Middle Child, Nobody’s Favorite
I was born the classic middle child – an older sister and younger brother. My mother cleaved to my older sister while my younger brother was my father’s most prized possession and the apple of his eye that could do no wrong. Then there was me. I was left in the middle feeling lost, ignored, unloved and broken. Sometimes being lost and alone is the best way to find yourself.
Trinkets My Mother Left me and other things she dropped along the way
I never had a close relationship with my mother. My parent’s divorced when I was only 9, I rarely saw my mother (I never wanted to) and over time we grew even further apart. I am always amazed at how often though, my mother- something she said or something she did, has crept into my subconscious and guided my actions. Not all bad but oddly, none of them all that good.
Sex and Baby Chickens
I married after only dating for 5 months. I spent my first year of marriage alone while my husband was off at war. He returned and within months I was expecting my first child. I was barely 25 and life began to make a drastic turn. Marriage was not at all what I thought it would be and motherhood was a stress I was not prepared for.
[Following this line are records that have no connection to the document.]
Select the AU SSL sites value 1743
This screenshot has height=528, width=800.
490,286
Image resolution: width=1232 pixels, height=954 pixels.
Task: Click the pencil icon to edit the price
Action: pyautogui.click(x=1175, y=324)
Funny how no matter what I did all of my marital fights came down to sex and baby chickens…
The Art of Being Our Authentic Self No Matter What Company We Keep
Ever wonder why we seem to be different people all the time. Different at work, with friends, with best friends, with associates, with family, at church, at school, in front of children. in front of strangers, at the mall, in traffic…. the list goes on an on. Maybe sometimes we are the same like say at church and in front of the children or with close friends and in traffic, but more often than not we change. We change how we speak, how we carry ourselves, even our standards for what is acceptable in what we will wear or how we eat changes! We aren’t diagnoses with multiple personalities, but perhaps we should be investigated. This book will allow you to recognize when we have made personality shirts, analyze why we do it and ultimately figure out who we really are underneath it all. Somewhere in all the switches there is a little part of your authentic self dying to get out! So go ahead, let it rip! Don’t hide who you are, you are enough ( and it about time you thought so too!).
Living in the In Between
There is something that happens shortly after we are young and carefree in our early 20s and just short of our going “over the hill” in our 40s when we realize that almost everything we had learned previously was either a lie, a half truth, or simply was not sufficient to prepare us for what was ahead. This is what I like to call the “in between”. How can we move forward knowing that the past neither prepared us to move forward or needed to be “relearned” entirely? How do we move forward when we are paralyzed with the fear of now knowing better but not knowing any other way to be? This is what has been done for generations before us. It is this realization that makes old people so surly and combative. We are not victims unless we choose to do nothing with our new knowledge. You don’t have to do nothing. There are answers. You are asking yourself the questions. Now, the least you can do, is be open to moving forward with a guided sense of “this is better”.